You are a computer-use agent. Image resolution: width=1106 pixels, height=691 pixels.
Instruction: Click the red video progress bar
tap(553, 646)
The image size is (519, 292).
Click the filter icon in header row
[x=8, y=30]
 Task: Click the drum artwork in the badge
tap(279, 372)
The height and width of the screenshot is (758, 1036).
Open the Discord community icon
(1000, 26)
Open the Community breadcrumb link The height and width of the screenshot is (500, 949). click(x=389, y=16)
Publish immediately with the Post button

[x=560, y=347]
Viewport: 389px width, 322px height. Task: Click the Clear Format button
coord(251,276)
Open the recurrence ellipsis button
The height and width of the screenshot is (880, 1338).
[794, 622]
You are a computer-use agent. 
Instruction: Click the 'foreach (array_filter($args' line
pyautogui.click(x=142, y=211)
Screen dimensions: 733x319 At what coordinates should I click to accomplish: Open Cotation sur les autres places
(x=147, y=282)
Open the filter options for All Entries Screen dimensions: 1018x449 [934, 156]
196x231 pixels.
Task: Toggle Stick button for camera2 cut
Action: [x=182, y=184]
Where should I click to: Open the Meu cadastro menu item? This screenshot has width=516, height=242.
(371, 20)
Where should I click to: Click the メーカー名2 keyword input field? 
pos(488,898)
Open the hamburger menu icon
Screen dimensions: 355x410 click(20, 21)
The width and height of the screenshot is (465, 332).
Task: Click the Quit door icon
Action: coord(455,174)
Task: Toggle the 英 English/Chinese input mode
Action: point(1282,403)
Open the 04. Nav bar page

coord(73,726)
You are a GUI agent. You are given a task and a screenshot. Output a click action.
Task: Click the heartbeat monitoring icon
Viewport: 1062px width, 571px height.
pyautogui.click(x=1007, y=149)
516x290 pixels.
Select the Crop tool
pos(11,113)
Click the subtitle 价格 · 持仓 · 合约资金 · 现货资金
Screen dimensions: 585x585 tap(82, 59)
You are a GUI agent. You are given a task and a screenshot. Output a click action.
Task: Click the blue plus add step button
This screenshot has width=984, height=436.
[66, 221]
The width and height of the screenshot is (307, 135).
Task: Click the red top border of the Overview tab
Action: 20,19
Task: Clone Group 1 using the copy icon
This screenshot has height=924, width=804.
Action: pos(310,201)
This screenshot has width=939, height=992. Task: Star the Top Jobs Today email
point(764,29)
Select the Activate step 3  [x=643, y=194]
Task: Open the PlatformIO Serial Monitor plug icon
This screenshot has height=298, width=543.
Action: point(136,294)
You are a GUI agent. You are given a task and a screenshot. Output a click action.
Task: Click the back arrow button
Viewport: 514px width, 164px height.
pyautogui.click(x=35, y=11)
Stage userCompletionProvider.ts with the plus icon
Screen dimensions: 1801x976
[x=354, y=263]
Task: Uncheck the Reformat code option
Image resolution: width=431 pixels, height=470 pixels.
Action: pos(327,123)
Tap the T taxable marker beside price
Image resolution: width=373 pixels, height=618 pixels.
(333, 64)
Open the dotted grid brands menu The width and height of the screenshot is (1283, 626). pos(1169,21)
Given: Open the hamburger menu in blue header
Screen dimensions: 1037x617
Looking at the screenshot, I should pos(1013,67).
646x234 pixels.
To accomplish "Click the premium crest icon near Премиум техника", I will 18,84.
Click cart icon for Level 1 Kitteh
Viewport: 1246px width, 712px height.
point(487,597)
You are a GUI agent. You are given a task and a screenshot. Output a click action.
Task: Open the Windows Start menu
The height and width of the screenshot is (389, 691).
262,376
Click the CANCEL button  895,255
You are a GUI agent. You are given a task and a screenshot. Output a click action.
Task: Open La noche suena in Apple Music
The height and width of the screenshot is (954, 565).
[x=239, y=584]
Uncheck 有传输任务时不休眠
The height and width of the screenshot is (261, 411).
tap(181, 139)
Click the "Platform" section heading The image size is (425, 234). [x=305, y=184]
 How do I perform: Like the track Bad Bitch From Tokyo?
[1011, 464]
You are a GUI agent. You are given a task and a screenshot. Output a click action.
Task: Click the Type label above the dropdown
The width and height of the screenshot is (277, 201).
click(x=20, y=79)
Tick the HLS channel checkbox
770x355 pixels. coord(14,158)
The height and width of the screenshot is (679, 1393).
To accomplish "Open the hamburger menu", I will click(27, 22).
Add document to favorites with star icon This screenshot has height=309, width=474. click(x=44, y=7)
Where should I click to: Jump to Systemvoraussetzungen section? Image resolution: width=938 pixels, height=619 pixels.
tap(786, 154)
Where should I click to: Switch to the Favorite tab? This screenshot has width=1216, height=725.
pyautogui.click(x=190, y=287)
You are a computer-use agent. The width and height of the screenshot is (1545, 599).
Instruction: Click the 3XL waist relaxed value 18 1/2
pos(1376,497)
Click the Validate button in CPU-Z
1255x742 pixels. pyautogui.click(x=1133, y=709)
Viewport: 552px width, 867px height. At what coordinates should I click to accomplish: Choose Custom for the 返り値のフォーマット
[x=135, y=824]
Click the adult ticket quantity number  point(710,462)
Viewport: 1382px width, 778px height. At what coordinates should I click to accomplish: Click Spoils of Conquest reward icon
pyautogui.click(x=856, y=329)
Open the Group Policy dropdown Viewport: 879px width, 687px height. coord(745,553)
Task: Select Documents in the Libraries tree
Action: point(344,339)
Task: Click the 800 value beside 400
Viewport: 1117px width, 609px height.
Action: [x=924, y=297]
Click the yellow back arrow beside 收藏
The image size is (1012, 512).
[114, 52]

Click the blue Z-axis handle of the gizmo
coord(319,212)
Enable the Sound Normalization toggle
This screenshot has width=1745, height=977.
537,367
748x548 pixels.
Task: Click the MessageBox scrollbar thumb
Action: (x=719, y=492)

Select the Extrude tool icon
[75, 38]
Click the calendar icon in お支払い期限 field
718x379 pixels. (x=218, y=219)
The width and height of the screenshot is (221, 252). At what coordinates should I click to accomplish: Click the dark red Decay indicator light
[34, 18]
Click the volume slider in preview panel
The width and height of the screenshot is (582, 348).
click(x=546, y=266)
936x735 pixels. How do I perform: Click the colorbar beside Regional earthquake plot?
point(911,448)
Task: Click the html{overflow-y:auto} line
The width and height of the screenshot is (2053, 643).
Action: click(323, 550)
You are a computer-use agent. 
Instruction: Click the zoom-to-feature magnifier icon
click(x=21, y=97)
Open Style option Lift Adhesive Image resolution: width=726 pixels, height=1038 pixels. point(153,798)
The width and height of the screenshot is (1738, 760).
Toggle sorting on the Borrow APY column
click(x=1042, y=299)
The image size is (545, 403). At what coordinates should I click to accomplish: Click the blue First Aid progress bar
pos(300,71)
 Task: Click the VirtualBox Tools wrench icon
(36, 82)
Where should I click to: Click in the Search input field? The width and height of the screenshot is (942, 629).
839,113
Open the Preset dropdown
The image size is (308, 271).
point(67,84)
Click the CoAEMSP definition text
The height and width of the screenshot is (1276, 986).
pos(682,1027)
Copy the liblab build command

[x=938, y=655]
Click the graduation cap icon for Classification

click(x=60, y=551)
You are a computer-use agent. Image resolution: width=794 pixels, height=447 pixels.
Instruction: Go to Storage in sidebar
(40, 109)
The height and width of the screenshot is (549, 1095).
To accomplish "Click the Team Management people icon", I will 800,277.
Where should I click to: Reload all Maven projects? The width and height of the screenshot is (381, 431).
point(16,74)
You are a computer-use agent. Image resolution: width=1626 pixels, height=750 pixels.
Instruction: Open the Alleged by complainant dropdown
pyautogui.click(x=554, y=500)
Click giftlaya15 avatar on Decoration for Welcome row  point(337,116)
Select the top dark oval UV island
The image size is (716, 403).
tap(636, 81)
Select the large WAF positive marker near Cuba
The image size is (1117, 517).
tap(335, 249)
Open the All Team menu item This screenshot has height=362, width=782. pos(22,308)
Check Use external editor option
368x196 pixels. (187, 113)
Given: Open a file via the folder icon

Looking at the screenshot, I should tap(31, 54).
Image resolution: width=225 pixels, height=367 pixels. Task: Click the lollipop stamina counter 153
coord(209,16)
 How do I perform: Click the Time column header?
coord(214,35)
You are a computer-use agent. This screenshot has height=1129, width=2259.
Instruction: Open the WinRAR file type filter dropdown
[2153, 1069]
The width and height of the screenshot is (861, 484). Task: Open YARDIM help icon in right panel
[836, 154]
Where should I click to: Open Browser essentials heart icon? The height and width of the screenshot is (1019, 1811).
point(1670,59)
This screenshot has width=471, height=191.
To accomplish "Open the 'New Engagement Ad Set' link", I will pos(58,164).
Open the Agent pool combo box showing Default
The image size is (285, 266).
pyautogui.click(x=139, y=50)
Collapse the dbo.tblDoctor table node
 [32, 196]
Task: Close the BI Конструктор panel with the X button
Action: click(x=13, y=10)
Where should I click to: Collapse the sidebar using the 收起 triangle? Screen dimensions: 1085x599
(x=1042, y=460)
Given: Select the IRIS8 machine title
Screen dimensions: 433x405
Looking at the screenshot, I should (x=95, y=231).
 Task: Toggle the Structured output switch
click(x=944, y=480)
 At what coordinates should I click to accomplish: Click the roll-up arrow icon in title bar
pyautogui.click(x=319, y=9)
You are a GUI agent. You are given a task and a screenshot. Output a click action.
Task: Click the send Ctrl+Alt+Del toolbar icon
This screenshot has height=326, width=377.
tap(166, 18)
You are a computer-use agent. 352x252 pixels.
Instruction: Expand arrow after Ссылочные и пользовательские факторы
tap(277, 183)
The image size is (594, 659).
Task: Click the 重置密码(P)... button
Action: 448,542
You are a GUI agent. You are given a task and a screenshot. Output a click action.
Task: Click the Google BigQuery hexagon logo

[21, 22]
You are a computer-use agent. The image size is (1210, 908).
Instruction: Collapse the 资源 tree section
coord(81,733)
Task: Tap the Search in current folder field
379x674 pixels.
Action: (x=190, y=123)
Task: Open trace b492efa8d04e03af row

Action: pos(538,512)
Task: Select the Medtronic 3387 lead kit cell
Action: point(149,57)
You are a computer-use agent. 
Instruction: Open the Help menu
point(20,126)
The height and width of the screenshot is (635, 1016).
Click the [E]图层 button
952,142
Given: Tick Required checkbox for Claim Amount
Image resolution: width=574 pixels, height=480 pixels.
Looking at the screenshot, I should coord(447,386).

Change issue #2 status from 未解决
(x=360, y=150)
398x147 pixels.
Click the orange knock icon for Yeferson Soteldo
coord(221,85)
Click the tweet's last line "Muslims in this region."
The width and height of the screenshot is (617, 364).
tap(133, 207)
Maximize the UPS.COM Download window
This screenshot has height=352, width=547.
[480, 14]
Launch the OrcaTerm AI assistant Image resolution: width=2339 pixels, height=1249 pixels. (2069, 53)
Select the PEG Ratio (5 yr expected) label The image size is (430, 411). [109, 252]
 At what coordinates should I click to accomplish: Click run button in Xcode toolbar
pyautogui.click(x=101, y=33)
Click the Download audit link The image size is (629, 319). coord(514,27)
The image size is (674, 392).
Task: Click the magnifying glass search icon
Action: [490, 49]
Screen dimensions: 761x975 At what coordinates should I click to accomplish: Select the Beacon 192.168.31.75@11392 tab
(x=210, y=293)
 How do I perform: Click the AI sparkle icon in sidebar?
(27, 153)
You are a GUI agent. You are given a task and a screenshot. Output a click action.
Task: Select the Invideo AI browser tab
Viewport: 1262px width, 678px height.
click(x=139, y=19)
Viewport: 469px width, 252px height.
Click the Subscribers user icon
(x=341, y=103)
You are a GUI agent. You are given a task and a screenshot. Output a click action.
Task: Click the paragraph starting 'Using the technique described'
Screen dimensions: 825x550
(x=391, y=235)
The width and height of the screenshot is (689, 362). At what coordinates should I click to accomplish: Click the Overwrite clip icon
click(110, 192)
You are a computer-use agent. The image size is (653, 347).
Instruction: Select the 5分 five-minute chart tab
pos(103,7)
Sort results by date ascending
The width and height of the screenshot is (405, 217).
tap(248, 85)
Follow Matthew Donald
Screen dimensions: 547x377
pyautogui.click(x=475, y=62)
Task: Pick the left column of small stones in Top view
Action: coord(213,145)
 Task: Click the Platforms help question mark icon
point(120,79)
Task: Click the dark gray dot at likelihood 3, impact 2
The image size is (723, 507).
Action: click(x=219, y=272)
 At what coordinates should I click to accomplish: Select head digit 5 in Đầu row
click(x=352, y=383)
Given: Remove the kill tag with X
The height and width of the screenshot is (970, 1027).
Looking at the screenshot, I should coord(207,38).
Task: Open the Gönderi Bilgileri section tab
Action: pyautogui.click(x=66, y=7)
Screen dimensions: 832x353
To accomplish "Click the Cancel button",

§

### TASK DETAILS:
Print the material exactly as it appears, starting at the first line and ending at the line that contains "pyautogui.click(x=142, y=211)", with that line included.

### TASK RESPONSE:
You are a computer-use agent. Image resolution: width=1106 pixels, height=691 pixels.
Instruction: Click the red video progress bar
tap(553, 646)
The image size is (519, 292).
Click the filter icon in header row
[x=8, y=30]
 Task: Click the drum artwork in the badge
tap(279, 372)
The height and width of the screenshot is (758, 1036).
Open the Discord community icon
(1000, 26)
Open the Community breadcrumb link The height and width of the screenshot is (500, 949). click(x=389, y=16)
Publish immediately with the Post button

[x=560, y=347]
Viewport: 389px width, 322px height. Task: Click the Clear Format button
coord(251,276)
Open the recurrence ellipsis button
The height and width of the screenshot is (880, 1338).
[794, 622]
You are a computer-use agent. 
Instruction: Click the 'foreach (array_filter($args' line
pyautogui.click(x=142, y=211)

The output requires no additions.